━━ Text passage ━━

# Solution Assignment 3: Convolutional Neural Network
This is the solution for the third assignment of the Implementing Artificial Neural Networks with TensorFlow course. Please find the according assignment sheet on studip.

## Imports
We are going to use `tensorflow` to implement the neural network, `numpy` for the preparation of our training data and `matplotlib` to plot the training process. The `pickle` library is required to read the CIFAR-10 files and `os` is required to join directory paths. Finally, we activate inline plotting by calling `%matplotlib notebook`.

In [1]:
import tensorflow as tf
import numpy as np
import matplotlib.pyplot as plt

import pickle
import os

%matplotlib notebook

## The CIFAR helper class
When an instance of this class is created, the training and test images and coresponding labels are read from the CIFAR-10 pickled files from `directory`. Further, 10% of the training data images are separated into a validation data-set.

The class provides three methods to iterate over the training, validation and test data respectively. If `batch_size` is set to a value `<= 0`, the method returns all data and labels at once.

In [2]:
class CIFAR():
    def __init__(self, directory = "./"):
        self._directory = directory
        
        self._training_data = []
        self._training_labels = []
        self._test_data = []
        self._test_labels = []
        
        self._load_traing_data()
        self._load_test_data()
        
        np.random.seed(0)
        samples_n = self._training_labels.shape[0]
        random_indices = np.random.choice(samples_n, samples_n // 10, replace = False)
        np.random.seed()
        
        self._validation_data = self._training_data[random_indices]
        self._validation_labels = self._training_labels[random_indices]
        self._training_data = np.delete(self._training_data, random_indices, axis = 0)
        self._training_labels = np.delete(self._training_labels, random_indices)
        
    
    def _load_traing_data(self):
        for i in range(1, 6):
            path = os.path.join(self._directory, "data_batch_" + str(i))
            with open(path, 'rb') as fd:
                cifar_data = pickle.load(fd, encoding = "bytes")
                imgs = cifar_data[b"data"].reshape([-1, 3, 32, 32])
                imgs = imgs.transpose([0, 2, 3, 1])
                if i == 1:
                    self._training_data = imgs
                    self._training_labels = cifar_data[b"labels"]
                else:
                    self._training_data = np.concatenate([self._training_data, imgs], axis = 0)
                    self._training_labels = np.concatenate([self._training_labels, cifar_data[b"labels"]])
    
    def _load_test_data(self):
        path = os.path.join(self._directory, "test_batch")

━━━
━━ Data shown ━━

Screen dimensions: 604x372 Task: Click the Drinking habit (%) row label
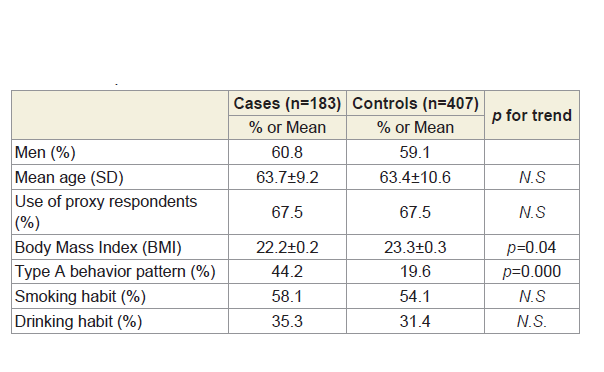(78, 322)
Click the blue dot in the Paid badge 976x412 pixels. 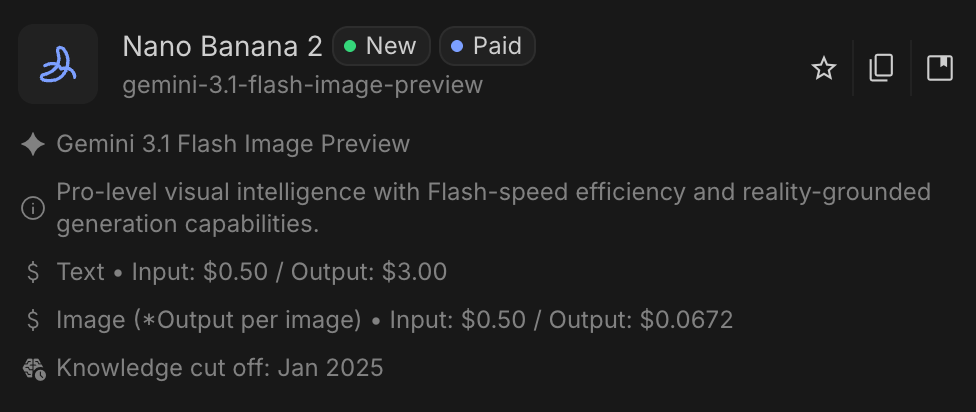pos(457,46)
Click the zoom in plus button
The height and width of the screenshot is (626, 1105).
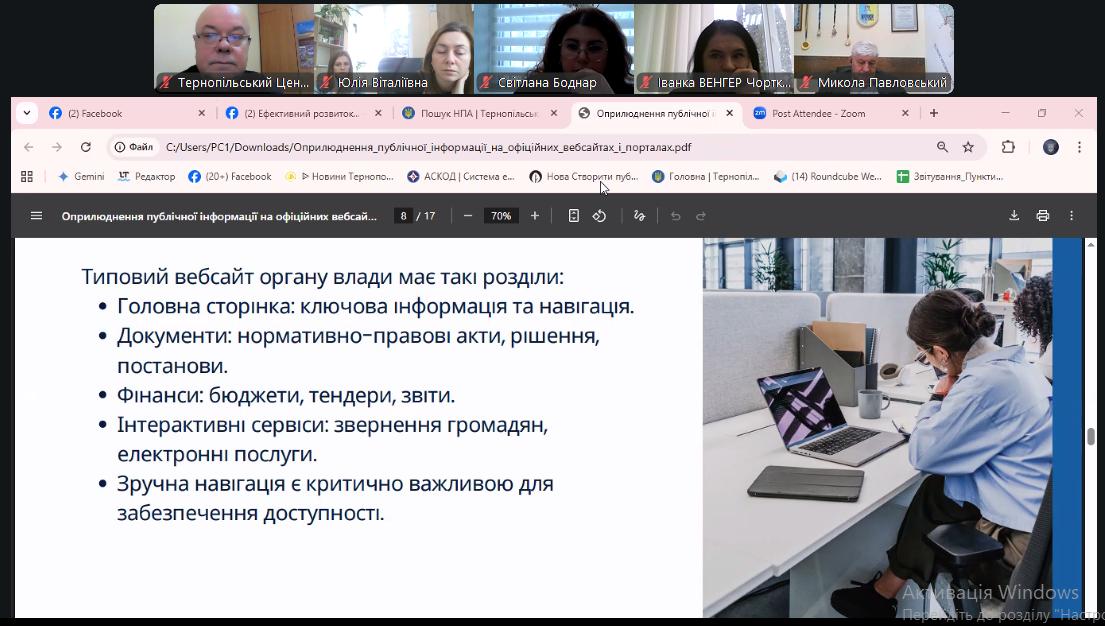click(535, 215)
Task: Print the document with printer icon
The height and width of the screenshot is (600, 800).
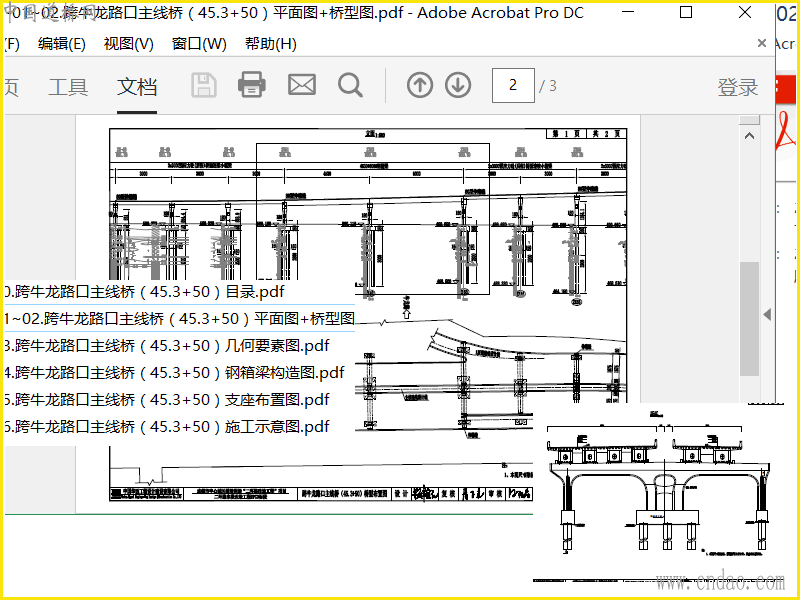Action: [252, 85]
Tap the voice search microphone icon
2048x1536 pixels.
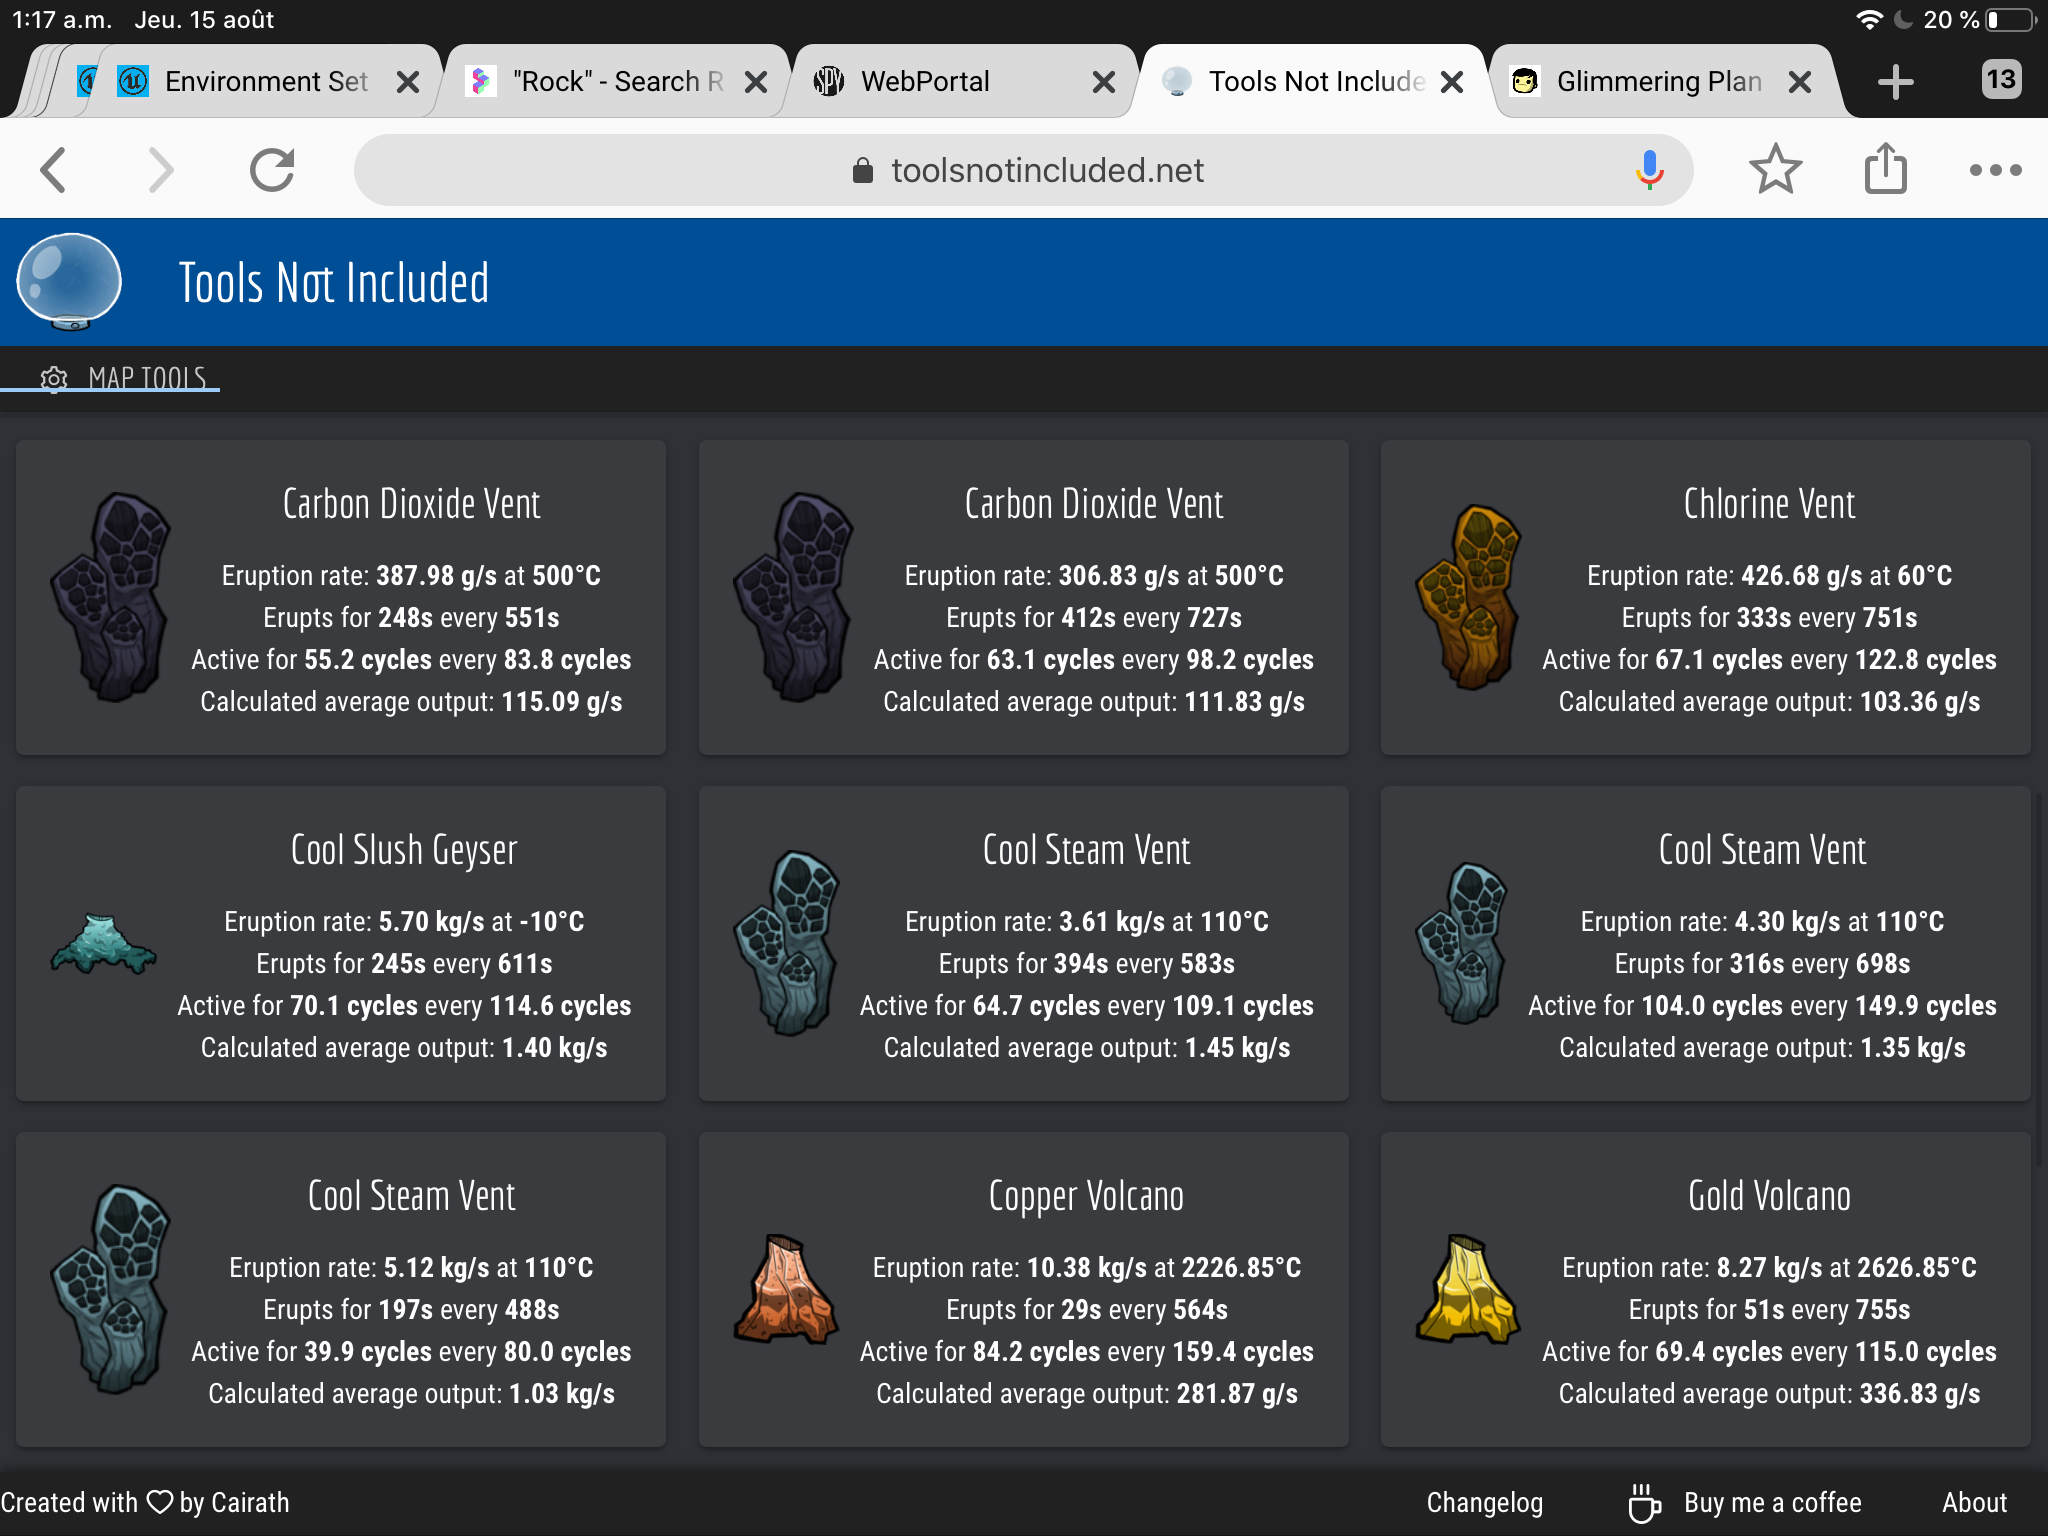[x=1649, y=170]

━━━

**Problems**
1. Using the assignment solution, state whether each statement agrees with it: (a) One tenth of the training images are set aside as validation data. (b) The `os` library is what reads the CIFAR-10 files. (c) Setting `batch_size` to zero or below makes a method return all data and labels at once. Answer each with yes or no and quote the deciding words.
2. Reproduce the assignment solution from "self._training_data = []" up to and including "np.random.seed()".

**Outputs by task**
1.
(a) Yes: "10% of the training data images are separated into a validation data-set."
(b) No: "The `pickle` library is required to read the CIFAR-10 files and `os` is required to join directory paths."
(c) Yes: "If `batch_size` is set to a value `<= 0`, the method returns all data and labels at once."

2.
self._training_data = []
        self._training_labels = []
        self._test_data = []
        self._test_labels = []
        
        self._load_traing_data()
        self._load_test_data()
        
        np.random.seed(0)
        samples_n = self._training_labels.shape[0]
        random_indices = np.random.choice(samples_n, samples_n // 10, replace = False)
        np.random.seed()